Extract to read =>
----
1.   REVIEW OF BOARD AND INDIVIDUAL DIRECTOR’S PERFORMANCE

     The Board, at least annually, evaluates the structure of meetings and their effectiveness for the
     previous year and implements any changes emanating from those discussions. The
     performance of individual Directors is reviewed with the Chairman at least every two years.
     The effectiveness of the Chairman is also reviewed by the Board at least every two years.

     One third of the Directors must offer themselves for re-election each year at each Annual
     General meeting. The Chairman conducts private discussions with individual Directors on their
     effectiveness and to seek their views as to their needs. Relevant matters considered in
     discussion with Directors and Board performance include:

         •   Attendance at Board meetings;

         •   Participation at Board meetings;

         •   Involvement on the Audit Committee and any other sub committees that may be
             constituted from time to time;

         •   Commitment to Board activities;

         •   Director independence;

         •   Appropriate complement of skill, experience and expertise on the Board.

     All Directors are required to retire at the age of 72.
----
Given material =>
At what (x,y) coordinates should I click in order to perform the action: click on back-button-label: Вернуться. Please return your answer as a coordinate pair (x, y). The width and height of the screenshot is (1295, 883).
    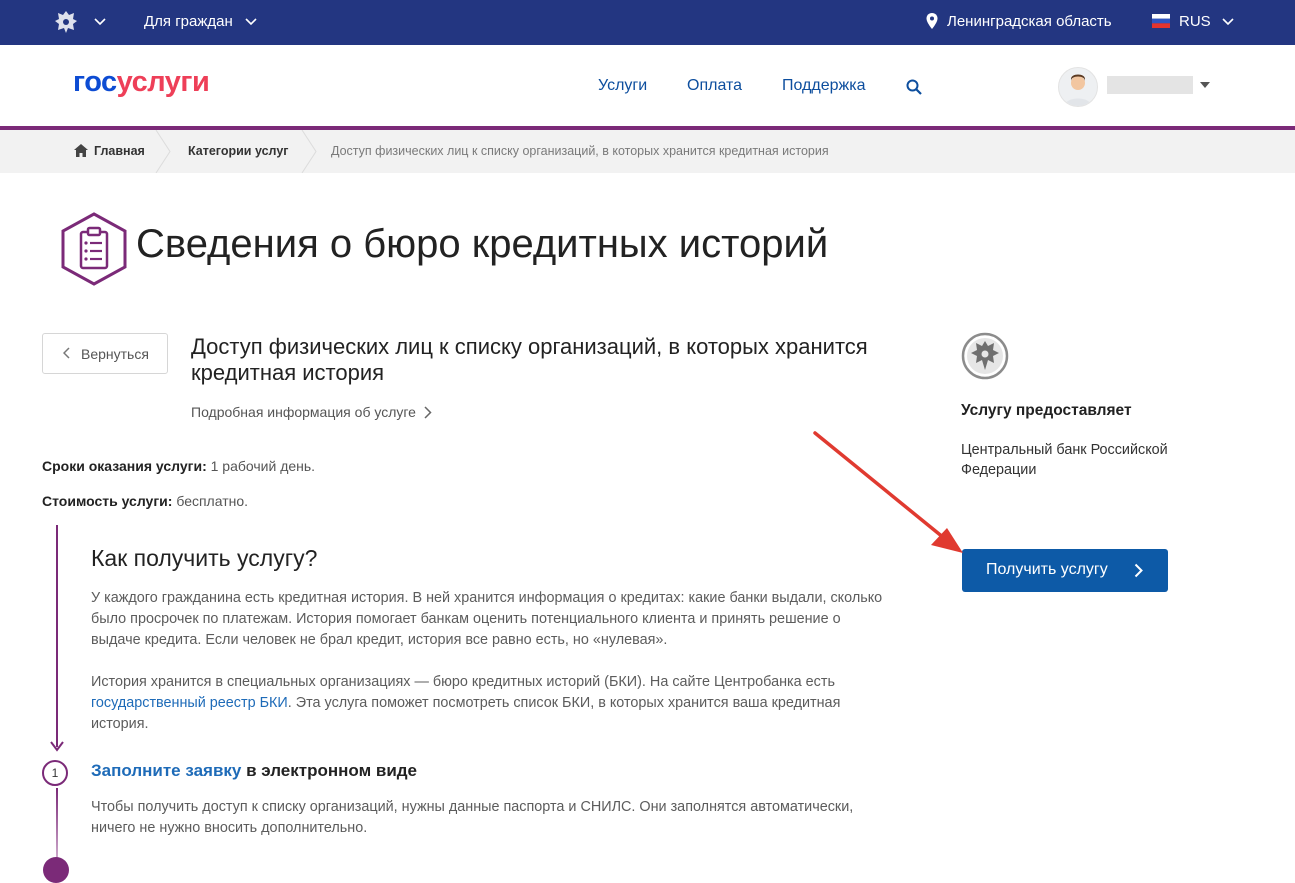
----
Task set =>
1. Translate this sentence from the board performance extract into Spanish: "The effectiveness of the Chairman is also reviewed by the Board at least every two years."
2. Copy the board performance extract between "The Board, at" and "Chairman at least every two years.", inclusive.
3. In the board performance extract, what share of the Directors must offer themselves for re-election at each Annual General meeting?
The data come from a separate source.

Results of the exercise =>
1. La eficacia del Presidente también es evaluada por el Consejo al menos cada dos años.

2.
The Board, at least annually, evaluates the structure of meetings and their effectiveness for the
     previous year and implements any changes emanating from those discussions. The
     performance of individual Directors is reviewed with the Chairman at least every two years.

3. One third of the Directors.